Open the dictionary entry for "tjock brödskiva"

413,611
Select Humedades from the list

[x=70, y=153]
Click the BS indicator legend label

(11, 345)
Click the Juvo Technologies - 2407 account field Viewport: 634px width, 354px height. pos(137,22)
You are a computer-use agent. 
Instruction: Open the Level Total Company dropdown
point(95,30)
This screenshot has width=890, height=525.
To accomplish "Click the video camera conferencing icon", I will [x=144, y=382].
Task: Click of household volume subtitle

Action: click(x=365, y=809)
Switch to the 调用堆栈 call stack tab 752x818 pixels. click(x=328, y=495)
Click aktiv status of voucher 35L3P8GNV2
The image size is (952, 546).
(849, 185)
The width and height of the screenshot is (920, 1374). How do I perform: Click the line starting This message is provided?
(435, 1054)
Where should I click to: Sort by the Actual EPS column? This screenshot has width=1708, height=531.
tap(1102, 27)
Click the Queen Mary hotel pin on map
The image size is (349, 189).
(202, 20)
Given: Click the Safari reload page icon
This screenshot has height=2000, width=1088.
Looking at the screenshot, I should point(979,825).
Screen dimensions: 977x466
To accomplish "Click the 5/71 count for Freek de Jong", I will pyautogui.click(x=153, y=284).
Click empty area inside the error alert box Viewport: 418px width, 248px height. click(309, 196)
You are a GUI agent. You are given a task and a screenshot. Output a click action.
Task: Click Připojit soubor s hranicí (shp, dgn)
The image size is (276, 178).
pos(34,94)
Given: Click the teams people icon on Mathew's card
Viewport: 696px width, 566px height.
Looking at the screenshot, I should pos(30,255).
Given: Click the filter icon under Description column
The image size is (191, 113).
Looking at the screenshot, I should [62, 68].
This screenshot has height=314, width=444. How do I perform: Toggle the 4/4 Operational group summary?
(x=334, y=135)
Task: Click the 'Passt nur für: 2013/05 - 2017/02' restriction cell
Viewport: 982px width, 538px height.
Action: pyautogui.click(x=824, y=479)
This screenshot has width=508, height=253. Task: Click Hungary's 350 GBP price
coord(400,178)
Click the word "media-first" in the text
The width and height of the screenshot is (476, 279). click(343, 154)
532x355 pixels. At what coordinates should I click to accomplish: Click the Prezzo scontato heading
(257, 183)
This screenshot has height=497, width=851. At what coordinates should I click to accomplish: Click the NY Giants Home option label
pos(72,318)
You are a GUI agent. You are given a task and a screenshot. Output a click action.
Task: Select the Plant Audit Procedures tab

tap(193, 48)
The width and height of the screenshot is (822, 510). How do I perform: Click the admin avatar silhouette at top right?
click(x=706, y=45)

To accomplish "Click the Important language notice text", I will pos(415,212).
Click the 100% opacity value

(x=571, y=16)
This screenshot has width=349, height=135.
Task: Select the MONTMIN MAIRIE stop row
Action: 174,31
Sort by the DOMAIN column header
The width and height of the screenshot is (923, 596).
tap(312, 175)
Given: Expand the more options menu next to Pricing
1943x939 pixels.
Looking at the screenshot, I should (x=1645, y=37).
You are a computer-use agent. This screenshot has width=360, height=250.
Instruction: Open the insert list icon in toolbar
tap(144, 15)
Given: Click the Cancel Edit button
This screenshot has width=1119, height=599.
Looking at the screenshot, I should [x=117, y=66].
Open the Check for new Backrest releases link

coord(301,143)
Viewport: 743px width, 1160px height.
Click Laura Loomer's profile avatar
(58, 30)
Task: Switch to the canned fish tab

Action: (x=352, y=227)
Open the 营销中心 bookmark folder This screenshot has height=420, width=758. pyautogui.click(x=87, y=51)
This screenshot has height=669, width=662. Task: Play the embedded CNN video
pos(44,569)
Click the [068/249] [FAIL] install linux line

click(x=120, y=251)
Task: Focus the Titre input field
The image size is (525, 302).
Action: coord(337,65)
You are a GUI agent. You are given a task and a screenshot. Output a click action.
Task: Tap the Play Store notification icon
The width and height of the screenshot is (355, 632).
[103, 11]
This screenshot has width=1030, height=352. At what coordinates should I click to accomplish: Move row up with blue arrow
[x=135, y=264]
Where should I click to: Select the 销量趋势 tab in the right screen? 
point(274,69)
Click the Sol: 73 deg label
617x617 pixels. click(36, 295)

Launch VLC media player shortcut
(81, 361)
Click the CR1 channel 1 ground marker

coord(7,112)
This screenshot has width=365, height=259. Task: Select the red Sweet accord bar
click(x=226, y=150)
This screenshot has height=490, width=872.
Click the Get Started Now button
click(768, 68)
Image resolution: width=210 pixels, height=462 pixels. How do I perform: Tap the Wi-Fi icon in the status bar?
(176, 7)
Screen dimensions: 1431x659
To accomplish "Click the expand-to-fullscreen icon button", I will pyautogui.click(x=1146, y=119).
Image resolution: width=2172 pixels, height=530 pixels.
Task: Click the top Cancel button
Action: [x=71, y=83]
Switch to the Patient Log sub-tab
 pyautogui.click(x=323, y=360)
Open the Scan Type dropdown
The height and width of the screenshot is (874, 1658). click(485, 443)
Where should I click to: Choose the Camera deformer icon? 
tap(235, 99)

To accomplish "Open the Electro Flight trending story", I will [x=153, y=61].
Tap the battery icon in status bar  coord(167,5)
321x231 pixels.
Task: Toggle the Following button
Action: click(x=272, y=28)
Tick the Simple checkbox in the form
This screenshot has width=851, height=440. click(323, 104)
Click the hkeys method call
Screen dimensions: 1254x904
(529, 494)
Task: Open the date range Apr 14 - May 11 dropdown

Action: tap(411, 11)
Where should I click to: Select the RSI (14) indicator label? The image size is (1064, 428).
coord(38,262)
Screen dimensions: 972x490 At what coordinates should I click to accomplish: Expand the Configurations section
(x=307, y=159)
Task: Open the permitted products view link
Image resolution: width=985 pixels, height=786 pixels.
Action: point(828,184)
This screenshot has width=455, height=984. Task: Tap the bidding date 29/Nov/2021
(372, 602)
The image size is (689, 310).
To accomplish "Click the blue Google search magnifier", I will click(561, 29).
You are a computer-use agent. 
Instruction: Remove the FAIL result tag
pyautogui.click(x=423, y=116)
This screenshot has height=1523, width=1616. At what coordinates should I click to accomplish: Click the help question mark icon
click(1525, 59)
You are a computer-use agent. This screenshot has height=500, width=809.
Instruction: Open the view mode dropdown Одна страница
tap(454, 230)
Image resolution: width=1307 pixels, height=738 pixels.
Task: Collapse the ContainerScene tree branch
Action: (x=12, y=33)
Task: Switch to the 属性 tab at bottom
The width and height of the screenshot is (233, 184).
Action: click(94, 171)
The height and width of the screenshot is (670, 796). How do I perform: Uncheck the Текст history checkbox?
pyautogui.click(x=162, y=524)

# # #

Activity: What is needed is every line from the data above that includes the string "field", copied out.

Solution for this problem:
Click the Juvo Technologies - 2407 account field Viewport: 634px width, 354px height. pos(137,22)
Task: Focus the Titre input field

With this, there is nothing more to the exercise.